Shot off a quote for a fence the other night. $2,900. They accepted of course, because it's about $5,000 less than what it should be. Not sure how I ended up with the $2,900 number, although it does appear to be my material costs, so I must have used that. Beer and quotes don't mix folks.

Any advice on what to tell the client? I have no problem if they want to walk. I can't see how I would be legally obligated for a mistake. There must be some clause for that.


----------



## CrpntrFrk (Oct 25, 2008)

No contract no problem.

But honestly if you told them exactly what you typed here (minus the beer:laughing they might understand. You might give a discount because of your screw up but you gotta make a little money.


----------



## The Coastal Craftsman (Jun 29, 2009)

Chris G said:


> Shot off a quote for a fence the other night. $2,900. They accepted of course, because it's about $5,000 less than what it should be. Not sure how I ended up with the $2,900 number, although it does appear to be my material costs, so I must have used that. Beer and quotes don't mix folks.
> 
> Any advice on what to tell the client? I have no problem if they want to walk. I can't see how I would be legally obligated for a mistake. There must be some clause for that.

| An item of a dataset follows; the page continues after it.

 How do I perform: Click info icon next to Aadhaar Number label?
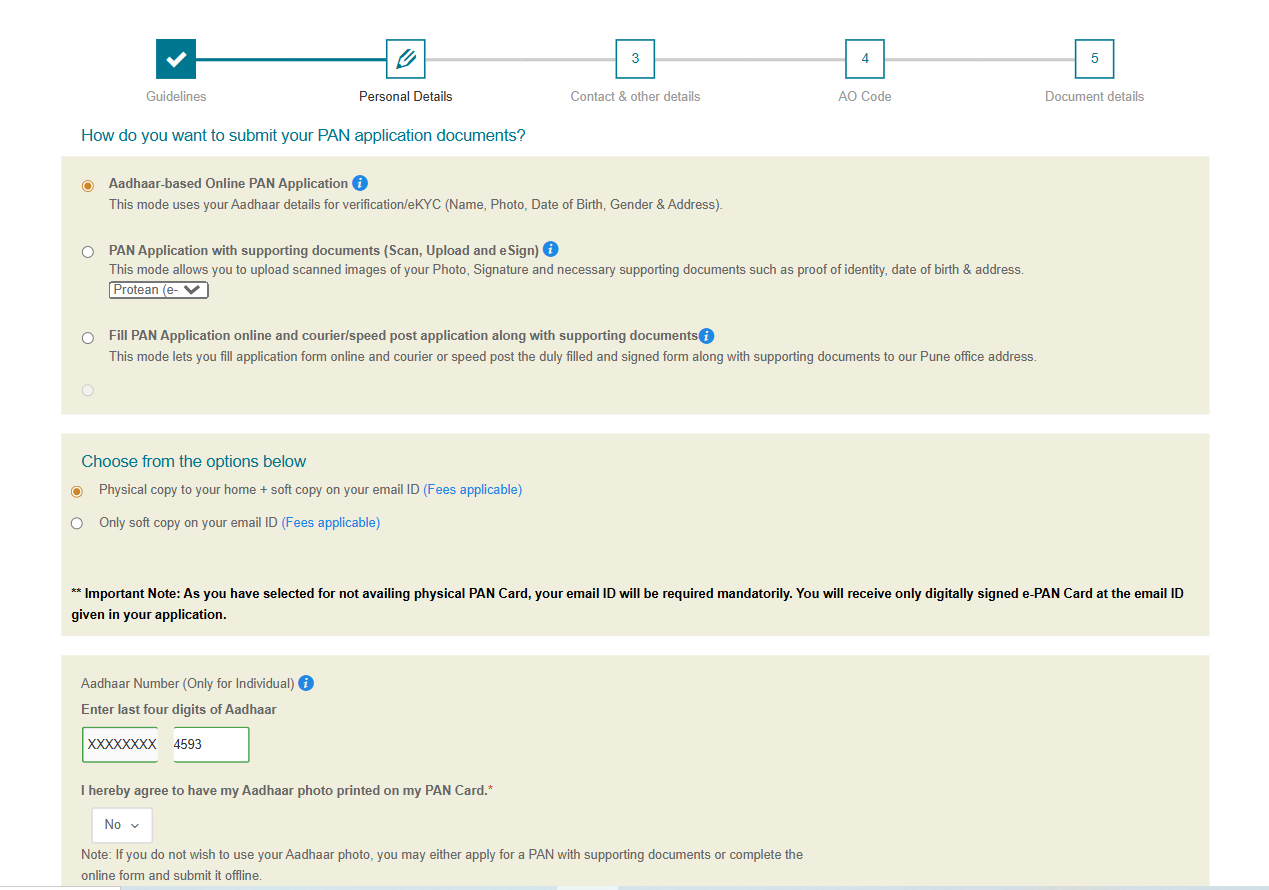tap(306, 683)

I have done this a couple of times. I just sent an email saying there was an error with the pricing and here's the adjusted amount. Both people still accepted the bids even though they were much more than I sent over on the original estimates. They prob thinking this is too good to be true so get a reply back ASAP.


----------



## knucklehead (Mar 2, 2009)

I would do it for what I told them. I wouldn't want to compromise my reputation.


----------



## SuperiorHIP (Aug 15, 2010)

Definitely wouldn't eat anywhere near $5k for a typo. Be honest, apologize for the confusion and call it a day. If they accidentally wrote your check for $5000 over the bid price I'm sure they wouldn't be ok with that.


----------



## SDel Prete (Jan 8, 2012)

Chris G said:


> Shot off a quote for a fence the other night. $2,900. They accepted of course, because it's about $5,000 less than what it should be. Not sure how I ended up with the $2,900 number, although it does appear to be my material costs, so I must have used that. Beer and quotes don't mix folks.
> 
> Any advice on what to tell the client? I have no problem if they want to walk. I can't see how I would be legally obligated for a mistake. There must be some clause for that.

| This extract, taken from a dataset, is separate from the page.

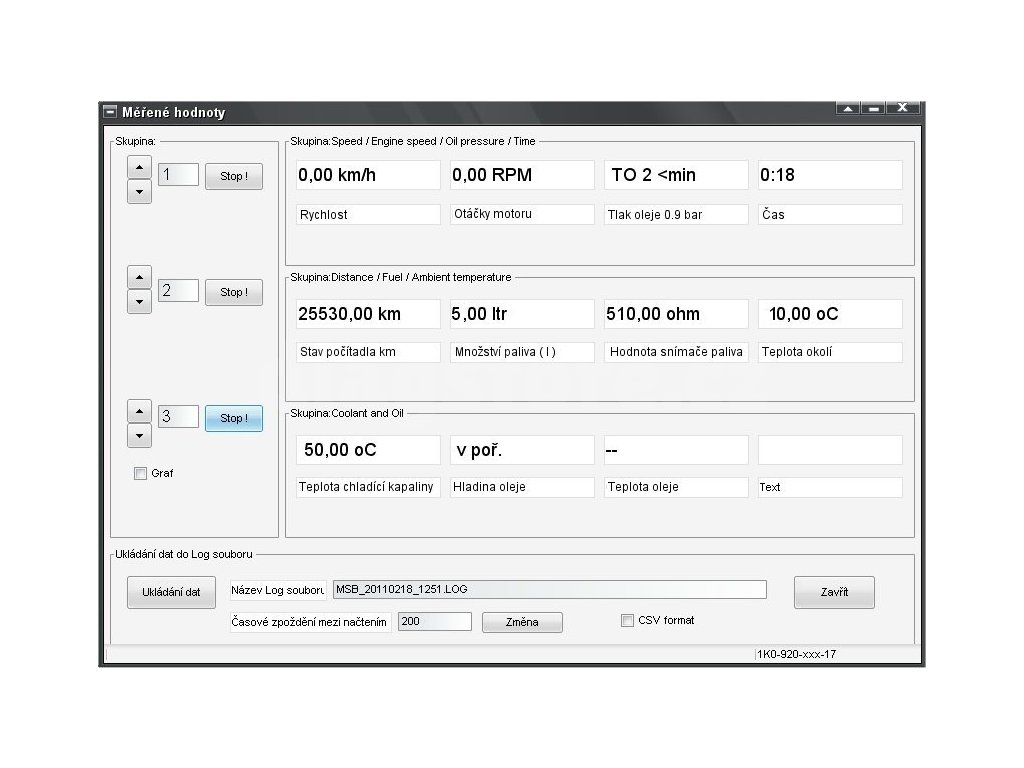This screenshot has height=768, width=1024.
Task: Stop measuring group 1
Action: click(x=234, y=176)
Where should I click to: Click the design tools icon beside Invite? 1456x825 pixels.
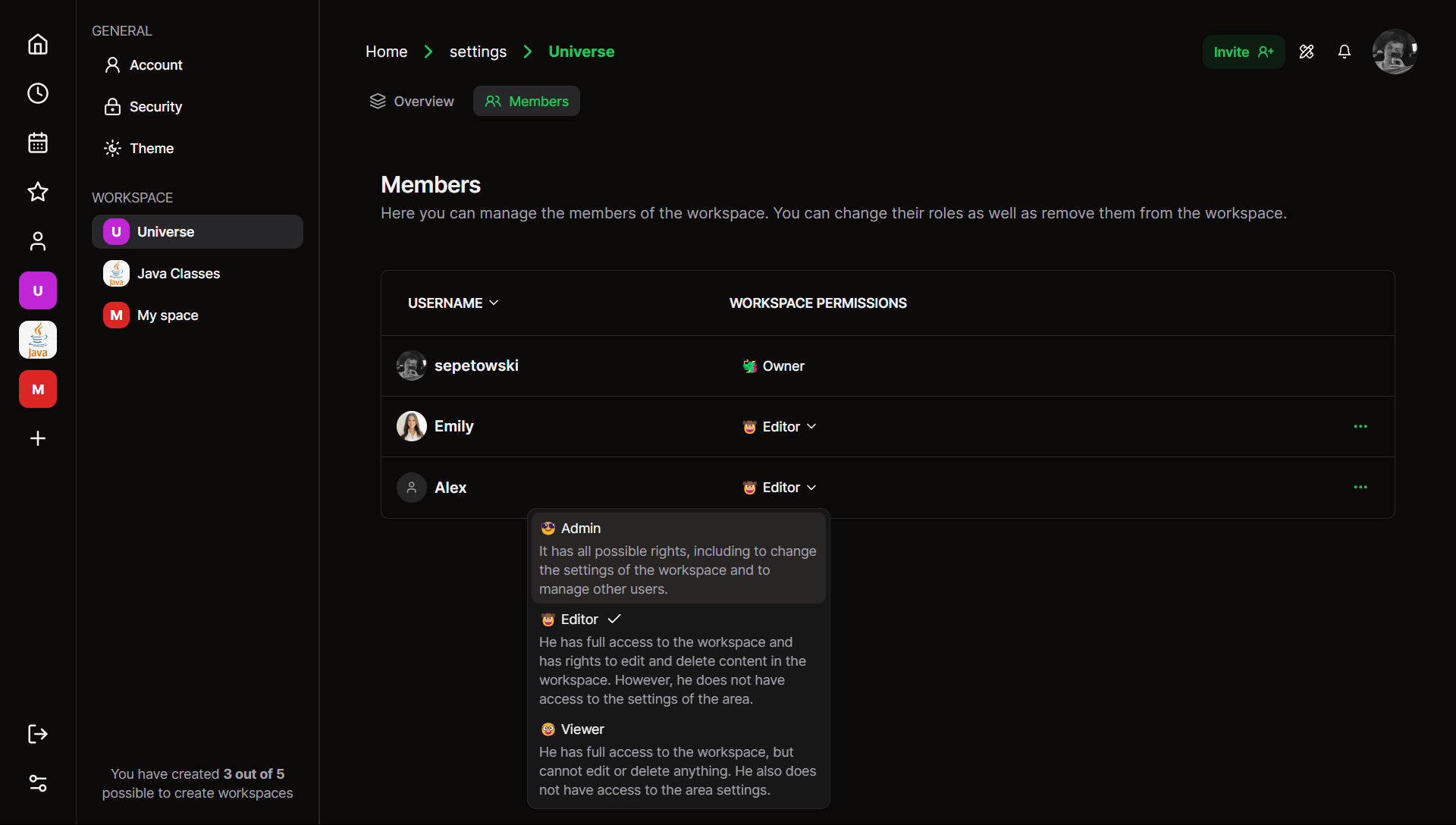pos(1306,52)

Just be honest with them about the mistake. Offer to take some off for their troubles if you want and see what happens. It is what it is. Your not in business to work for free. There is no signed contract so nothing is truly holding you to that price.


----------



## griz (Nov 26, 2009)

Quit drinking....:thumbsup:


----------



## Seven-Delta-FortyOne (Mar 5, 2011)

Chris G said:


> Shot off a quote for a fence the other night. $2,900. They accepted of course, because it's about $5,000 less than what it should be. Not sure how I ended up with the $2,900 number, although it does appear to be my material costs, so I must have used that. Beer and quotes don't mix folks.
> 
> Any advice on what to tell the client? I have no problem if they want to walk. I can't see how I would be legally obligated for a mistake. There must be some clause for that.

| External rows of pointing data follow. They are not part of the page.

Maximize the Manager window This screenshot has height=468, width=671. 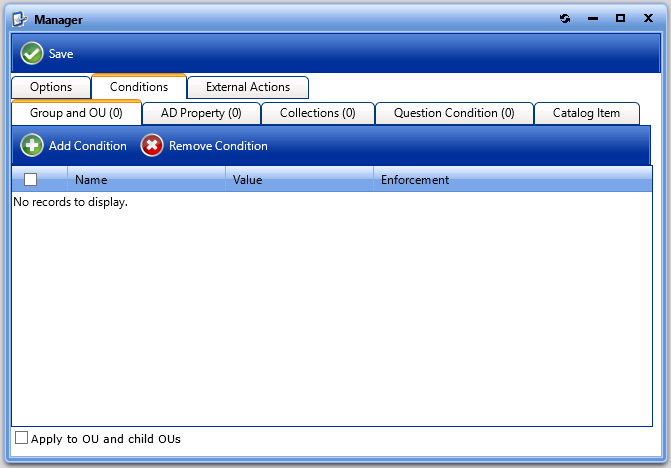[x=620, y=19]
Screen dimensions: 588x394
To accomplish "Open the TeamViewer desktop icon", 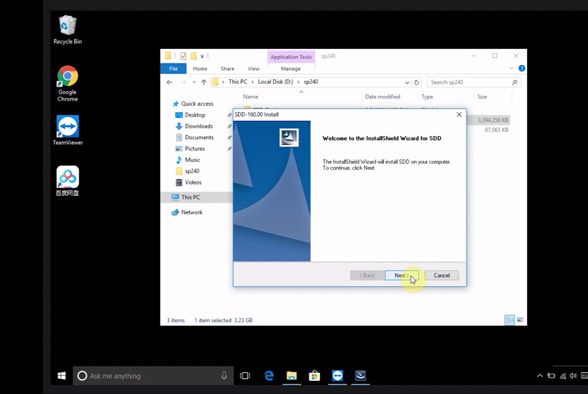I will click(68, 130).
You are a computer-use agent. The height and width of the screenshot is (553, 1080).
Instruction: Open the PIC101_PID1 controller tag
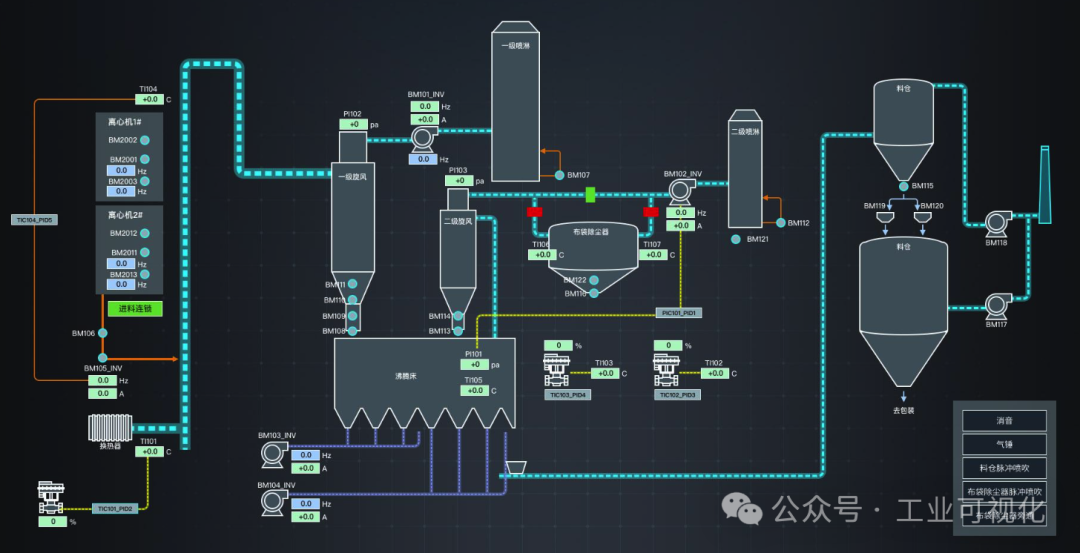679,313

I'm with the rest here. If there is no signed contract, there is no legal obligation (or moral, for that matter) to perform the work for that price. I'd just tell them that you realized you made a mistake and didn't charge them for any materials laughing, so you need to revise the bid. If they don't like it, oh well, at least you didn't waste a week losing money. :thumbsup:




griz said:


> Quit drinking....:thumbsup:




AAAAHHH. The very thought terrifies me!


----------



## Seven-Delta-FortyOne (Mar 5, 2011)

P.S. That's why I always review my bids in the morning. I've been know to have a drink or 2 after work.


----------



## EthanB (Sep 28, 2011)

knucklehead said:


> I would do it for what I told them. I wouldn't want to compromise my reputation.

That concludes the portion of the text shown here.